Elevated protein tyrosine phosphatase activity provokes Eph/ephrin-facilitated adhesion of pre-B leukemia cells.

Signaling by Eph receptors and cell-surface ephrin ligands modulates adhesive cell properties and thereby coordinates cell movement and positioning in normal and oncogenic development. While cell contact-dependent Eph activation frequently leads to cell-cell repulsion, also the diametrically opposite response, cell-cell adhesion, is a probable outcome. However, the molecular principles regulating such disparate functions have remained controversial.
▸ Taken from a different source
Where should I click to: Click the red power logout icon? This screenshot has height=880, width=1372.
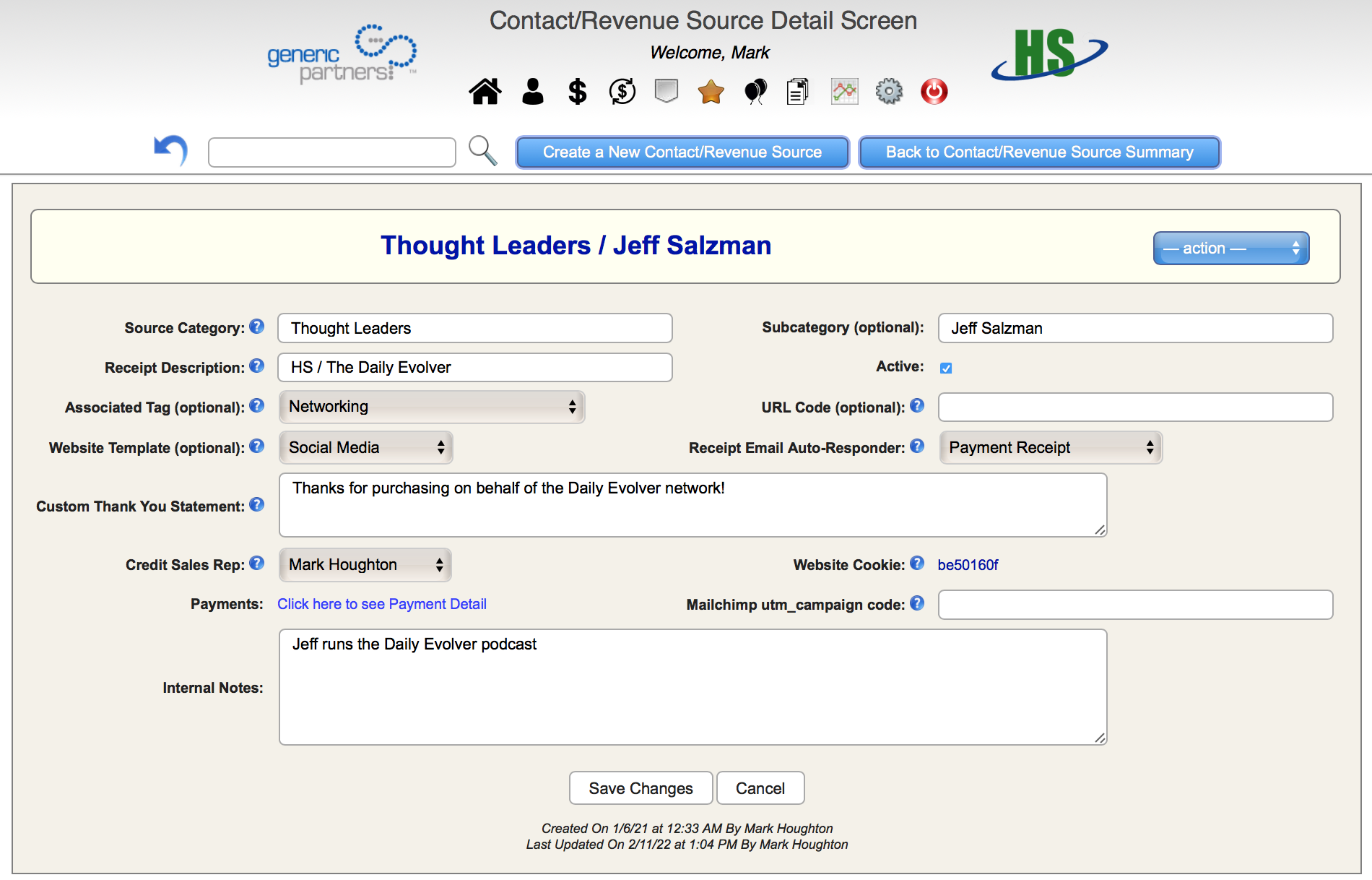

We have examined cell-biologic mechanisms underlying this switch by analyzing ephrin-A5-induced cell-morphologic changes of EphA3-positive LK63 pre-B acute lymphoblastic leukemia cells. Their exposure to ephrin-A5 surfaces leads to a rapid conversion from a suspended/nonpolarized to an adherent/polarized cell type, a transition that relies on EphA3 functions operating in the absence of Eph-kinase signaling. Cell morphology change and adhesion of LK63 cells are effectively attenuated by endogenous protein tyrosine phosphatase (PTP) activity, whereby PTP inhibition and productive EphA3-phosphotyrosine signaling reverse the phenotype to nonadherent cells with a condensed cytoskeleton. Our findings suggest that Eph-associated PTP activities not only control receptor phosphorylation levels, but as a result switch the response to ephrin contact from repulsion to adhesion, which may play a role in the pathology of hematopoietic tumors.